I'm out of time, but I can explain much better later. Hopefully over the phone, and before this thread goes in wild directions that potentially won't matter after we talk on the phone and sync up. :)

No conference number is set up or anything, but we can call 2 places (via 3 way calling) tomorrow from NCSA. Right now I'm thinking it will be IU/Sherbrooke. How does 11AM central time work for you?

Jeremy

At 06:35 PM 12/2/2003, Matt Garrett wrote:

Character sketch for OSCAR4's Node Groups

ODA tables:
Node Group (groupname/ID)
  Golden Image
  OSCAR Package Delta
  Auxilliary Package Delta
  Membership List
  Reader-Writer Flag
Node record (nodename/ID)
  Hostname
  Domain name
  NIC List
  Groupname/ID
  Last Sync Timestamp
  Next Action
NIC (interface/ID)
  IP
  Subnet mask
  Broadcast
  Default Gateway
The groupname is an arbitrary name applied to the group. For a cluster with 128 nodes with IDE disks and 128 nodes with SCSI disks, "IDE" and "SCSI" would be natural groupnames for managing the two distinct groups of compute nodes. I was thinking of setting up ODA's setup script to seed two default Node Group tables, "Head" and "Compute". For simple clusters, "Head" wouldn't have much to do and should be able to be removed without any impact, but for HA clusters, "Head" would be required to make keeping the redundent head nodes in sync. "Compute" would just be the default catch-all for the entire population of compute nodes. None of these names is sacrosanct. It should be relatively straight forward to begin partitioning the cluster into distinct groups later.

The Golden Image, in my imagination, is inviolable. It's to be the minimal disk system for a given node group. Real no-frills stuff, but this is, of course, SysAdmin tunable. This field would tell the head node(s) where the image file is located. Nothing prevents more than one node group from having the same GI as its foundation.

The Package Deltas are just lists of package manager operations (not coincidentally those supported by PackMan. Each Delta list item would contain a marker to determine what the package manager operation was, Install, Update, Remove; the list of package names the operation operates on; and a timestamp of when that operation was added to the delta. The deltas are running logs of every package that is I/U/R'ed to a node group, hence the use of timestamps. Nothing prevents a package that is in the GI from being U/R'ed in the deltas.

The Membership List is just a list of node names/IDs for Node Records. My current imagining is that a given node can only belong to one node group at a time. If there is a compelling reason to allow multiple group membership, we can work that out.

The Reader-Writer Flag is just to keep any compute node from sync'ing when the deltas are about to be augmented, and to keep the head nodes from augmenting the deltas while any compute nodes are sync'ing.

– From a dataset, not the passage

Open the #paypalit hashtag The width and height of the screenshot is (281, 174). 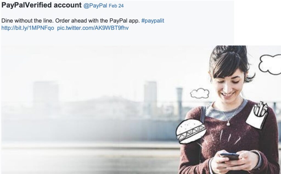[153, 21]
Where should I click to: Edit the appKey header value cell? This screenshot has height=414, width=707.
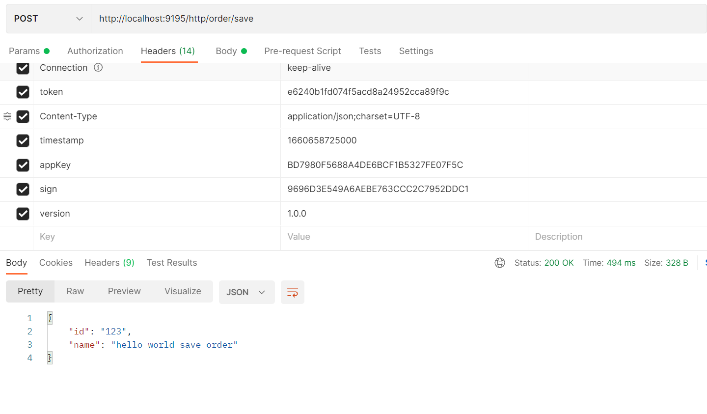[403, 165]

There is one Node Group table per defined node group. There is one Node Record table per node, head or compute. The main data of interest here is the groupname/ID identifying to which node group this node belongs (the double of the Node Group/Membership List), the Last Sync Timestamp, and the Next Action.

Ignoring Next Action, when a node syncs itself, it merely sends a message to the current head node that it wishes to do so. The head node looks up the requesting node's node group, increments that Node group's Readers-Writers Flag and retrieves its the deltas, then looks up the node's timestamp, filters the deltas of everything older (everything the node's already synced to), and passes the filtered deltas back to the node.

The node then filters the deltas for contradictions ("install package-1.0" followed by "remove package-1.0" later), redundencies, etc. until it has minimal deltas it can actually apply. It applies the OSCAR package deltas first. Then, it filters the auxilliary package delta for removal of packages it doesn't have or installation/update of packages that are already installed/up-to-date, since they might have been affected by the OSCAR package delta application.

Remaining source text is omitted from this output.